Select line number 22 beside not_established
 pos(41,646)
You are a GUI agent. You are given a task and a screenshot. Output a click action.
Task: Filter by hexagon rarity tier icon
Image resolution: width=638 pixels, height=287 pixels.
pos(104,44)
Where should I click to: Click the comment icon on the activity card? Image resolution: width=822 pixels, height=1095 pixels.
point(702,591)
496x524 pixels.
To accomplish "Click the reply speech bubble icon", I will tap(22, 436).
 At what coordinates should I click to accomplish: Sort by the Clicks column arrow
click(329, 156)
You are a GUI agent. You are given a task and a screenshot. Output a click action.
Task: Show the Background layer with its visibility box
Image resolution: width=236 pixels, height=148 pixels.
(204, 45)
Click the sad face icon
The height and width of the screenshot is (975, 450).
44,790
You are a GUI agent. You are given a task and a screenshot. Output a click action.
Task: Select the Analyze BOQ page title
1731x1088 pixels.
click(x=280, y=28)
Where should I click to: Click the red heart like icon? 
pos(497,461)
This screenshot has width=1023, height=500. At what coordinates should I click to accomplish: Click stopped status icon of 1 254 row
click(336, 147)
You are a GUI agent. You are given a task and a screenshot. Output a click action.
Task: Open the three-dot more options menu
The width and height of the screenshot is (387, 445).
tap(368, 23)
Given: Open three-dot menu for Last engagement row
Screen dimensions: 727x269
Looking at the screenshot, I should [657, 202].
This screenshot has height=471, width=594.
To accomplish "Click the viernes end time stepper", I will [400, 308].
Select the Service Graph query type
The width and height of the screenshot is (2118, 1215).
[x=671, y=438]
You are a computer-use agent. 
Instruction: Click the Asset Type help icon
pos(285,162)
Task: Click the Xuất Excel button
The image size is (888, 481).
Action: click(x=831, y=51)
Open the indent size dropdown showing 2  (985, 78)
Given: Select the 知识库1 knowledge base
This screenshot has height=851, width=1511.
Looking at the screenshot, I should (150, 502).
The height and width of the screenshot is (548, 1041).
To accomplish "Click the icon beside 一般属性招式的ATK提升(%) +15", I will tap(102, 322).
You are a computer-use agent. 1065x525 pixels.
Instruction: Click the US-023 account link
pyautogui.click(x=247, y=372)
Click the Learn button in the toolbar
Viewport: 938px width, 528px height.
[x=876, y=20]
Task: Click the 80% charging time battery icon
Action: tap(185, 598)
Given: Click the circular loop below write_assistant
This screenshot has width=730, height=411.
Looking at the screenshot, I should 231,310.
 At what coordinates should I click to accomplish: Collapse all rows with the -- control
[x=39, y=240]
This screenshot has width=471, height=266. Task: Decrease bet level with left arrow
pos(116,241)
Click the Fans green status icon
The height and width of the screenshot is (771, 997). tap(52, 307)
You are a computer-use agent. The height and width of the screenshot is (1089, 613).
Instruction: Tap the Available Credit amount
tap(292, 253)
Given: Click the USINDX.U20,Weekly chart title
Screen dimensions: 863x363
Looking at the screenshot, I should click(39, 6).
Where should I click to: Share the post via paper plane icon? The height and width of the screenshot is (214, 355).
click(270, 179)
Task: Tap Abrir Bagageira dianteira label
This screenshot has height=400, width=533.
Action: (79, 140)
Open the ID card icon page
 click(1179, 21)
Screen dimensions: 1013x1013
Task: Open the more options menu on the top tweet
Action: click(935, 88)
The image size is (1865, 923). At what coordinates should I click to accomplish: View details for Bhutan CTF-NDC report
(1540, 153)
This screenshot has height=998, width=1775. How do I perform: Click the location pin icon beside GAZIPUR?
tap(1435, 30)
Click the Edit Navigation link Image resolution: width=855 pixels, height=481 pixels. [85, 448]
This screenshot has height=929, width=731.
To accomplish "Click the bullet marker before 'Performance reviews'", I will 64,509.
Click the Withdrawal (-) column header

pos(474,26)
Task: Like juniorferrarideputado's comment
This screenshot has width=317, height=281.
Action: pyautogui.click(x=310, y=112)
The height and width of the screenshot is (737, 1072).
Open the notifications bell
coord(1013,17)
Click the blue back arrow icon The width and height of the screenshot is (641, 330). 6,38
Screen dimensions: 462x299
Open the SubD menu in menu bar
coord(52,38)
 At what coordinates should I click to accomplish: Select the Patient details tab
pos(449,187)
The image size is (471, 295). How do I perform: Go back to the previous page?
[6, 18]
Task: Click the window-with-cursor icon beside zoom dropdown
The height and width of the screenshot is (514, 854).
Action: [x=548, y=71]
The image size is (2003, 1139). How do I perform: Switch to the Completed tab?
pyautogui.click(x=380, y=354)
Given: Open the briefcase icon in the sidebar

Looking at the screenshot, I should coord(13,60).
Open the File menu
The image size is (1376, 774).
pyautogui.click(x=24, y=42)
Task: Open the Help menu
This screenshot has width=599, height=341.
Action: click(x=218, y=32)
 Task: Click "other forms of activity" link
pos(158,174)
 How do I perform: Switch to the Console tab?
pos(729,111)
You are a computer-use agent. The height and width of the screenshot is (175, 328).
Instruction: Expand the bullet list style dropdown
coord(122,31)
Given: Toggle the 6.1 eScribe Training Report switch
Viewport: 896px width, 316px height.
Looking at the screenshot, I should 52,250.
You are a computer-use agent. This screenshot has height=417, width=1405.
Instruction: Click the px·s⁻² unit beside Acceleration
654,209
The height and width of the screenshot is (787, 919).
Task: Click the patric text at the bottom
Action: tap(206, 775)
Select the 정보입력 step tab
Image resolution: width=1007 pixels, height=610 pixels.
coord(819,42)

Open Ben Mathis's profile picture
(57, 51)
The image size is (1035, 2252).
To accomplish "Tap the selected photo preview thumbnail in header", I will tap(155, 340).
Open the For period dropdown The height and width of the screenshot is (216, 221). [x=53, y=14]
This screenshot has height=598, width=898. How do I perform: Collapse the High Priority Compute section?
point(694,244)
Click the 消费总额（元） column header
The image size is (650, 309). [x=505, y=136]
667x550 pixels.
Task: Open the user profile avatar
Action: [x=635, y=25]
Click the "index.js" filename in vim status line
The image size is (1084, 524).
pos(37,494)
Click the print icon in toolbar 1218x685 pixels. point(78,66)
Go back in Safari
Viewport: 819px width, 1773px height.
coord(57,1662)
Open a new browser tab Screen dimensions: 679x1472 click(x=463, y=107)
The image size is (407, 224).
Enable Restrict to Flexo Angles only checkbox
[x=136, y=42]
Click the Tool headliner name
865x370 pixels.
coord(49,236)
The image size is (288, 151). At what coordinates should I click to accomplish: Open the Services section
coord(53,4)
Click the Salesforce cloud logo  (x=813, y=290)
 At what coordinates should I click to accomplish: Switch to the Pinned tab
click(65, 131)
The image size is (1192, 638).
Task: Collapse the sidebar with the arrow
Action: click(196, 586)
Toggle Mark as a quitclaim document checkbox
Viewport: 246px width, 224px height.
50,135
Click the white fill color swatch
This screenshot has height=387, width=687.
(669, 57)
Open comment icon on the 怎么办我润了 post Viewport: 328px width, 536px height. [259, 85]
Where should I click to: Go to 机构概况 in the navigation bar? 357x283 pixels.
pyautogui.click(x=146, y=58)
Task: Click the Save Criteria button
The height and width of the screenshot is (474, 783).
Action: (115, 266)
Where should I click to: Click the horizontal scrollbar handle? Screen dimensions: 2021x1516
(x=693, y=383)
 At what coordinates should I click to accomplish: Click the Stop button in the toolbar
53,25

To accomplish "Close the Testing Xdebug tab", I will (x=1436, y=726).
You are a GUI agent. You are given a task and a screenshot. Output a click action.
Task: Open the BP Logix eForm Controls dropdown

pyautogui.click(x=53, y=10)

───

Reproduce all of the records above verbatim, line for line.

- [THE SOLUTION]
Select line number 22 beside not_established
 pos(41,646)
You are a GUI agent. You are given a task and a screenshot. Output a click action.
Task: Filter by hexagon rarity tier icon
Image resolution: width=638 pixels, height=287 pixels.
pos(104,44)
Where should I click to: Click the comment icon on the activity card? Image resolution: width=822 pixels, height=1095 pixels.
point(702,591)
496x524 pixels.
To accomplish "Click the reply speech bubble icon", I will tap(22, 436).
 At what coordinates should I click to accomplish: Sort by the Clicks column arrow
click(329, 156)
You are a GUI agent. You are given a task and a screenshot. Output a click action.
Task: Show the Background layer with its visibility box
Image resolution: width=236 pixels, height=148 pixels.
(204, 45)
Click the sad face icon
The height and width of the screenshot is (975, 450).
44,790
You are a GUI agent. You are given a task and a screenshot. Output a click action.
Task: Select the Analyze BOQ page title
1731x1088 pixels.
click(x=280, y=28)
Where should I click to: Click the red heart like icon? 
pos(497,461)
This screenshot has width=1023, height=500. At what coordinates should I click to accomplish: Click stopped status icon of 1 254 row
click(336, 147)
You are a GUI agent. You are given a task and a screenshot. Output a click action.
Task: Open the three-dot more options menu
The width and height of the screenshot is (387, 445).
tap(368, 23)
Given: Open three-dot menu for Last engagement row
Screen dimensions: 727x269
Looking at the screenshot, I should [657, 202].
This screenshot has height=471, width=594.
To accomplish "Click the viernes end time stepper", I will [400, 308].
Select the Service Graph query type
The width and height of the screenshot is (2118, 1215).
[x=671, y=438]
You are a computer-use agent. 
Instruction: Click the Asset Type help icon
pos(285,162)
Task: Click the Xuất Excel button
The image size is (888, 481).
Action: click(x=831, y=51)
Open the indent size dropdown showing 2  (985, 78)
Given: Select the 知识库1 knowledge base
This screenshot has height=851, width=1511.
Looking at the screenshot, I should (150, 502).
The height and width of the screenshot is (548, 1041).
To accomplish "Click the icon beside 一般属性招式的ATK提升(%) +15", I will tap(102, 322).
You are a computer-use agent. 1065x525 pixels.
Instruction: Click the US-023 account link
pyautogui.click(x=247, y=372)
Click the Learn button in the toolbar
Viewport: 938px width, 528px height.
[x=876, y=20]
Task: Click the 80% charging time battery icon
Action: tap(185, 598)
Given: Click the circular loop below write_assistant
This screenshot has width=730, height=411.
Looking at the screenshot, I should 231,310.
 At what coordinates should I click to accomplish: Collapse all rows with the -- control
[x=39, y=240]
This screenshot has width=471, height=266. Task: Decrease bet level with left arrow
pos(116,241)
Click the Fans green status icon
The height and width of the screenshot is (771, 997). tap(52, 307)
You are a computer-use agent. The height and width of the screenshot is (1089, 613).
Instruction: Tap the Available Credit amount
tap(292, 253)
Given: Click the USINDX.U20,Weekly chart title
Screen dimensions: 863x363
Looking at the screenshot, I should click(39, 6).
Where should I click to: Share the post via paper plane icon? The height and width of the screenshot is (214, 355).
click(270, 179)
Task: Tap Abrir Bagageira dianteira label
This screenshot has height=400, width=533.
Action: (79, 140)
Open the ID card icon page
 click(1179, 21)
Screen dimensions: 1013x1013
Task: Open the more options menu on the top tweet
Action: click(935, 88)
The image size is (1865, 923). At what coordinates should I click to accomplish: View details for Bhutan CTF-NDC report
(1540, 153)
This screenshot has height=998, width=1775. How do I perform: Click the location pin icon beside GAZIPUR?
tap(1435, 30)
Click the Edit Navigation link Image resolution: width=855 pixels, height=481 pixels. [85, 448]
This screenshot has height=929, width=731.
To accomplish "Click the bullet marker before 'Performance reviews'", I will 64,509.
Click the Withdrawal (-) column header

pos(474,26)
Task: Like juniorferrarideputado's comment
This screenshot has width=317, height=281.
Action: pyautogui.click(x=310, y=112)
The height and width of the screenshot is (737, 1072).
Open the notifications bell
coord(1013,17)
Click the blue back arrow icon The width and height of the screenshot is (641, 330). 6,38
Screen dimensions: 462x299
Open the SubD menu in menu bar
coord(52,38)
 At what coordinates should I click to accomplish: Select the Patient details tab
pos(449,187)
The image size is (471, 295). How do I perform: Go back to the previous page?
[6, 18]
Task: Click the window-with-cursor icon beside zoom dropdown
The height and width of the screenshot is (514, 854).
Action: [x=548, y=71]
The image size is (2003, 1139). How do I perform: Switch to the Completed tab?
pyautogui.click(x=380, y=354)
Given: Open the briefcase icon in the sidebar

Looking at the screenshot, I should coord(13,60).
Open the File menu
The image size is (1376, 774).
pyautogui.click(x=24, y=42)
Task: Open the Help menu
This screenshot has width=599, height=341.
Action: click(x=218, y=32)
 Task: Click "other forms of activity" link
pos(158,174)
 How do I perform: Switch to the Console tab?
pos(729,111)
You are a computer-use agent. The height and width of the screenshot is (175, 328).
Instruction: Expand the bullet list style dropdown
coord(122,31)
Given: Toggle the 6.1 eScribe Training Report switch
Viewport: 896px width, 316px height.
Looking at the screenshot, I should 52,250.
You are a computer-use agent. This screenshot has height=417, width=1405.
Instruction: Click the px·s⁻² unit beside Acceleration
654,209
The height and width of the screenshot is (787, 919).
Task: Click the patric text at the bottom
Action: tap(206, 775)
Select the 정보입력 step tab
Image resolution: width=1007 pixels, height=610 pixels.
coord(819,42)

Open Ben Mathis's profile picture
(57, 51)
The image size is (1035, 2252).
To accomplish "Tap the selected photo preview thumbnail in header", I will tap(155, 340).
Open the For period dropdown The height and width of the screenshot is (216, 221). [x=53, y=14]
This screenshot has height=598, width=898. How do I perform: Collapse the High Priority Compute section?
point(694,244)
Click the 消费总额（元） column header
The image size is (650, 309). [x=505, y=136]
667x550 pixels.
Task: Open the user profile avatar
Action: [x=635, y=25]
Click the "index.js" filename in vim status line
The image size is (1084, 524).
pos(37,494)
Click the print icon in toolbar 1218x685 pixels. point(78,66)
Go back in Safari
Viewport: 819px width, 1773px height.
coord(57,1662)
Open a new browser tab Screen dimensions: 679x1472 click(x=463, y=107)
The image size is (407, 224).
Enable Restrict to Flexo Angles only checkbox
[x=136, y=42]
Click the Tool headliner name
865x370 pixels.
coord(49,236)
The image size is (288, 151). At what coordinates should I click to accomplish: Open the Services section
coord(53,4)
Click the Salesforce cloud logo  (x=813, y=290)
 At what coordinates should I click to accomplish: Switch to the Pinned tab
click(65, 131)
The image size is (1192, 638).
Task: Collapse the sidebar with the arrow
Action: click(196, 586)
Toggle Mark as a quitclaim document checkbox
Viewport: 246px width, 224px height.
50,135
Click the white fill color swatch
This screenshot has height=387, width=687.
(669, 57)
Open comment icon on the 怎么办我润了 post Viewport: 328px width, 536px height. [259, 85]
Where should I click to: Go to 机构概况 in the navigation bar? 357x283 pixels.
pyautogui.click(x=146, y=58)
Task: Click the Save Criteria button
The height and width of the screenshot is (474, 783).
Action: (115, 266)
Where should I click to: Click the horizontal scrollbar handle? Screen dimensions: 2021x1516
(x=693, y=383)
 At what coordinates should I click to accomplish: Click the Stop button in the toolbar
53,25

To accomplish "Close the Testing Xdebug tab", I will (x=1436, y=726).
You are a GUI agent. You are given a task and a screenshot. Output a click action.
Task: Open the BP Logix eForm Controls dropdown

pyautogui.click(x=53, y=10)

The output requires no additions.